Lavorazione Sistemi (Lasi), an Italian producer of electronic items that belongs to the Boggio family, raised more than 0.65 million euros through a capital increase and 1.95 million with a green bond that Invitalia subscribed (see here a previous post by BeBeez). Fabio, Giuseppe and Marco Boggio subscribed the capital increase. Lasi has sales of 35.3 million and will invest the raised proceeds in the implementation of ESG procedures.

Credit Network & Finance, part of Gruppo Frascino, and Gamma Capital Markets, created Campobase srl, a real estate developer for projects in the North East of Italy (see here a previous post by BeBeez). Credit Network & Finance has 51% of Campobase while Gamma Capital Markets owns 49% of the business through the fund Campo Base which has resources ranging between 8 and 80 million euros for investing in real estate assets and companies. Sources close to Gamma Capital said to BeBeez that the fund invested in Campobase through the proceeds of a bond of 2.6 millions.

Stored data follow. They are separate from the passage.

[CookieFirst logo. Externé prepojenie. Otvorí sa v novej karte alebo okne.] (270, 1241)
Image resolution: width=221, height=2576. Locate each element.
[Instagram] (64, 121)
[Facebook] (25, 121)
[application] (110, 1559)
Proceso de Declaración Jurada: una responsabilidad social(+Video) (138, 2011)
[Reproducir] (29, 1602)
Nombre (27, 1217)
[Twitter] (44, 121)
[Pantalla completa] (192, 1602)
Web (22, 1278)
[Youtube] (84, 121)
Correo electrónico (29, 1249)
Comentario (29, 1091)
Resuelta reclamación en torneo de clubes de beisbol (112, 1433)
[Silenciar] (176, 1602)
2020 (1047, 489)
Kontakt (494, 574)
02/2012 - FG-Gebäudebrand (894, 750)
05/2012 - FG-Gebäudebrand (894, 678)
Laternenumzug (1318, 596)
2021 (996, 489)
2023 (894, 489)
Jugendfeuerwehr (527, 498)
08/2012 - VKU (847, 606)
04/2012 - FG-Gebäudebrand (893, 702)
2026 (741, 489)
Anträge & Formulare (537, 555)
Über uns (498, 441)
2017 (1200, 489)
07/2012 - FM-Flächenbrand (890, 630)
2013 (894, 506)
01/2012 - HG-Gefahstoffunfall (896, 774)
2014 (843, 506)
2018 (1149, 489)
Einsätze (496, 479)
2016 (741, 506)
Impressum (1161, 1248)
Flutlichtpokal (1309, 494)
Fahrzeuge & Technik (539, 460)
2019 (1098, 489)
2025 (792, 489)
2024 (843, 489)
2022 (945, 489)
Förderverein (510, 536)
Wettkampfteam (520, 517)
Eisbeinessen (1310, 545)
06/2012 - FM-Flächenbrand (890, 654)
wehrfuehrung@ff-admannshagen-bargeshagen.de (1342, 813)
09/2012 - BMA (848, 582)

Generalfinance, an Italian factoring firm with a focus on special situations, will launch an Euro Commercial Paper Programme of 100 million euros by late June and early July (see here a previous post by BeBeez). In 3Q21 Generalfinance turnover amounted to 240 million (+24% yoy).

Comdata, a provider of contact center services for financial firms that belongs to Carlyle, restructured its debt while Bnp Paribas sold 356 million euros of credits to a securitization spv and the managers subscribed a capital increase (see here a previous post by BeBeez). The managers will raise their stake from 15% to 40%, while creditors will convert 30%-40% of the company’s outstanding debt in hybrid equity instruments. CQS, Investcorp, GSO, Bnp Paribas, CA CIB and Société Générale are some of Comdata’s lenders. The company has sales of 897 million euros and a net financial debt of 531.8 million.

iQera Italia,  the Italian branch of the Italian-French group specialized in credit management, iQera Group (formerly MCS-DSO), opens the Principal Investments division, headed by Francesco Fedele, coming from B2Holding, an Oslo-listed specialist in the acquisition and management, where he founded and directed the Italian branch (see here a previous post by BeBeez). At the same time iQera appointed Chiara Del Vecchio as head of HR and communication Del Vecchio previously worked for Gruppo Acea and Accenture. Both the managers will report to iQera Italia’s ceo Francesco Magliocchetti.

Moody’s Investors Service said that “the sustained improvement in loan quality in the Italian banking sector is set to end, as non-performing loans (NPLs) are expected to increase over the next 12-18 months as the expiry of the coronavirus-related moratorium on repayments will trigger an increase in defaults” (see here a previous post by BeBeez). The US rating agency expects a substantial increase in NPLs in 2022, given the relatively high share of loans still subject to a moratorium in Italy (for a focus on leasing on these issues see here the BeBeez Insight View on Leasing of 3 June, available for the subscribers to BeBeez News Premium and BeBeez Private Data)  even if the increase should not bring the incidence of problem loans close to the historical peak, precisely that of 2015.